Adam Offman

New York, NY–The healthcare finance industry has consistently used bridge financing to acquire skilled nursing facilities (SNF) and there is no sign of that trend slowing down.

“There is a lot of capital available to fund these SNF deals,” says Adam Offman, Managing Director Healthcare Finance, Dwight Capital. “The capital is mainly coming from private and institutional firms plus family offices.”

With the help of bridge loans, these skilled nursing assets trades ownership in a timely manner.

“Financing SNF with bridge loans is [also] popular since it allows the seller to seek long-term HUD financing while acquiring and enhancing the property,” Offman tells GlobeSt.com.

Offman acknowledges the current skilled nursing environment is somewhat troubled right now but there are still more good opportunities out there than bad deals.

“A bad transaction occurs when an investor purchases a facility without realizing the potential that was anticipated at closing. Essentially the buyer is basically paying money to lose money,” says Offman.

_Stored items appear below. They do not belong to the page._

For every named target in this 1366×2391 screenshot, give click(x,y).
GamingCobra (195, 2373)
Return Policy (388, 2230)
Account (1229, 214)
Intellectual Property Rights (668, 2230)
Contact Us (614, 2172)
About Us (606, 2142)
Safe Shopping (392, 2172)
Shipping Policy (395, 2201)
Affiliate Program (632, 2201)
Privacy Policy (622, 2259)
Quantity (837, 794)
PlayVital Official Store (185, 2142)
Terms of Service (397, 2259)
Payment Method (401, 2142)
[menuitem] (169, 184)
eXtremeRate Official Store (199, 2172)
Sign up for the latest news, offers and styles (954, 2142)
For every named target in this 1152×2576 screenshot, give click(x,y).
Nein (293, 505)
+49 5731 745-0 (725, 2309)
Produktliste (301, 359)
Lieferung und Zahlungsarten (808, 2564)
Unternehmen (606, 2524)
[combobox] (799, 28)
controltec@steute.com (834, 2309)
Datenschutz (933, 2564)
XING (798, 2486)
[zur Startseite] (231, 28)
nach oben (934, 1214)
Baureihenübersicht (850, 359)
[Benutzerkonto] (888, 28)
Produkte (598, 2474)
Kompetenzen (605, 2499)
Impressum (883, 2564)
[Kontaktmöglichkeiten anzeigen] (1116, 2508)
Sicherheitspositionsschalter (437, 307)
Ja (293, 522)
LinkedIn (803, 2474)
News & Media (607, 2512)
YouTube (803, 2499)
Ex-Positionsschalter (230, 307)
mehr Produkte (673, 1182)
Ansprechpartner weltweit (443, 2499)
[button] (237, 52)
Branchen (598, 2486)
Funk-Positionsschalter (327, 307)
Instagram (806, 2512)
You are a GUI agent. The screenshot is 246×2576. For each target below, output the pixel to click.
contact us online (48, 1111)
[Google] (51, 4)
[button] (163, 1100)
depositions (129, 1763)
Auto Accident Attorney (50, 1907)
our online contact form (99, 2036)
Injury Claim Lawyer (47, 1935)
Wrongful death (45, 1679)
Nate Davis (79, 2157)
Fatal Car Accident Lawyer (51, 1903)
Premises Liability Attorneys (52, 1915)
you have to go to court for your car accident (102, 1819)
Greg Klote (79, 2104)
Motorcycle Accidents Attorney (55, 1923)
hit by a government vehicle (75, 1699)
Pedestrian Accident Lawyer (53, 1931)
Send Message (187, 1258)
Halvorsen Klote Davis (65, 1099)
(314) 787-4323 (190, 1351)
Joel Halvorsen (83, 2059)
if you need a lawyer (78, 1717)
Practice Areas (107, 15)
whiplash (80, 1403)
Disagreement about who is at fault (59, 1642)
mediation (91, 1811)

Of course, a good transaction, when acquiring a SNF, doesn't require a lot of renovations or operational changes and the bridge loan allows the investor to fund their transaction for the short term while anticipating their long-term HUD financing.

“The SNF industry is certainly going to improve,” Offman says. “Right now, even though the profit margins are pretty thin, we need this industry as there are a lot of seniors who use these facilities and who are in-need. Bridge financing is definitely still a viable option when purchasing these healthcare assets.”